SVN diff zip revision to deploy.
Make release package (get list of changed files via svn diff
log and zip them):
svn-rev-patch:
# For one release only.
svn diff -c 124 --summarize | cut -c 9- | xargs zip -9 commit-124.zip
# For a range of releases (124 up to and INCLUDING 145).
svn diff -r 123:145 --summarize | cut -c 9- | xargs zip -9 commit-124-145.zip
This will create a ZIP file with the changed file(s) – in an intact directory
structure – from revision 123:HEAD
.
# Search through files, ignoring .svn directories.
alias svn-find='find . -not \( -name .svn -prune \)'
# Grep a string in every SVN revision of a file.
# Usage: svn-grep-all-rev PATTERN FILE
svn-grep-all-rev() {
svn log "$2" \
| perl -n -e 'print "$1\n" if m/^r(\d*)\s+/' \
| (
while read revision; do
printf "\e[0;33m%s\e[0m\n" "Revision $revision:"
svn cat -r "$revision" "$2" | grep "$1"
printf '\n'
done
)
}
# Get the URL of the remote SVN repository.
alias svn-remote-get-url="svn info | grep -E '^URL: ' | sed 's/^URL: //'"
This alias can be used as:
svn COMMAND $(svn-remote-get-url) # Retrieve the full RepoURL.
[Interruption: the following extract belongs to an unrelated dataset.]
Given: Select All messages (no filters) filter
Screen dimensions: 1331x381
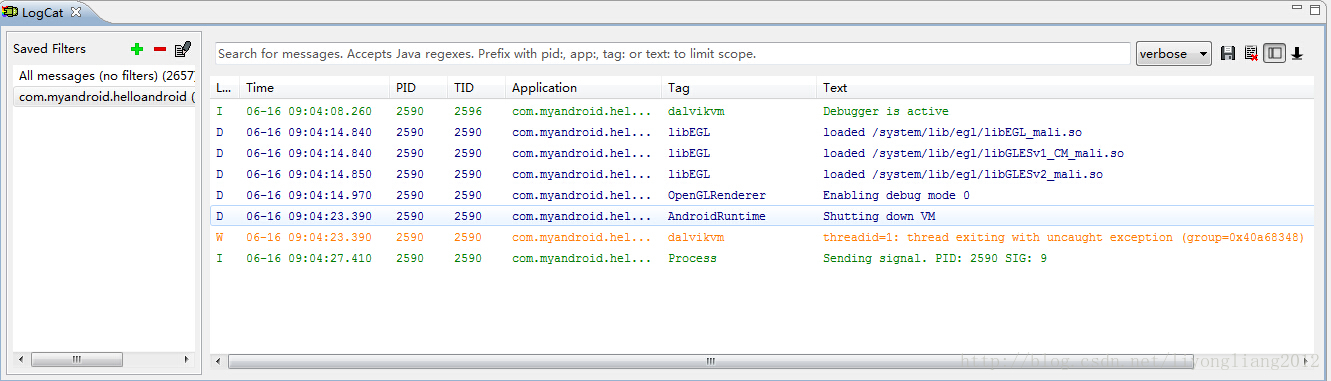Looking at the screenshot, I should point(106,76).
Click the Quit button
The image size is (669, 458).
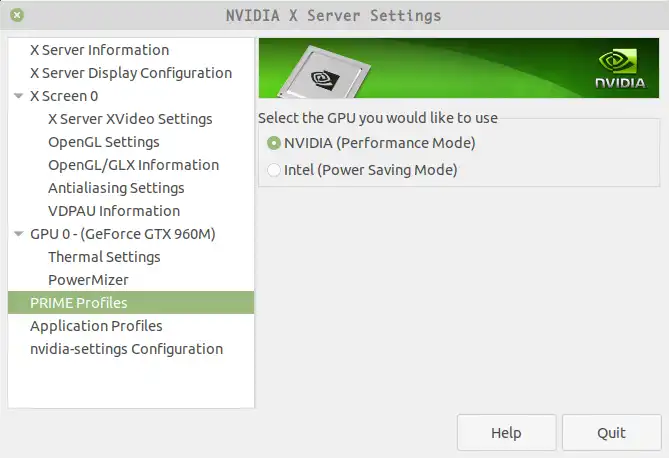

#? svn-status, Time-stamp: <<current-time()>>
#? Copyright (C) 2020-2022 Fabrice Niessen
#?
#? License GPLv3+: GNU GPL version 3 or later <http://gnu.org/licenses/gpl.html>.
#? This is free software: you are free to change and redistribute it.
#? There is NO WARRANTY, to the extent permitted by law.
##? Usage: svn-status [options]
##?
##? Print the colored status of working copy files and directories.
##?
##? Options:
##? -h, --help display this help and exit
##? -V, --version display version information and exit
set -euo pipefail
# Check if docopts command is available.
if ! command -v docopts > /dev/null 2>&1; then
printf >&2 'Error: docopts command not found.\n'
exit 2
fi
# Extract help and version information from the script.
help=$(grep "^##?" "$0" | cut -c 5-)
version=$(grep "^#?" "$0" | cut -c 4-)
# Get command-line arguments.
args="$(docopts -h "$help" -V "$version" : "$@")"
eval "$args"
svn status \
| sed -e 's/^\(\([A-Z]\s\+\(+\s\+\)\?\)\?C .*\)$/\o33\[1;35m\1\o33[0m/' \
-e 's/^\(\s*M.*\)$/\o33\[1;33m\1\o33[0m/' \
-e 's/^\(A.*\)$/\o33\[1;32m\1\o33[0m/' \
-e 's/^\(?.*\)$/\o33\[0;36m\1\o33[0m/' \
-e 's/^\(\(D\|~\).*\)$/\o33\[1;31m\1\o33[0m/' \
| less -RF
alias svn-st=svn-status
# Usage: svn-show @REV
svn diff -c "$1" | less
# svn-showtool @REV PATH
svn-showtool() {
svn diff --diff-cmd='meld' -c "$1" "$2"
}
# Usage: svn-file-history-diff PATH
svn-file-history-diff() {
svn log --diff "$1" | less
}
# Usage: svn-unmodify PATH
svn-unmodify() {
svn revert "$1"
}
alias svn-nevermind='read -p "Destroy all local changes? [y/N]" \
&& [[ $REPLY =~ ^[yY] ]] \
&& svn revert . -R \
&& rm -rf $(awk -f <(echo "/^?/{print \$2}") <(svn status) ;)'
Nuclear version which:
- reverts tracked files (discards changes in the working directory), and
- cleans untracked files and directories (removes any new files).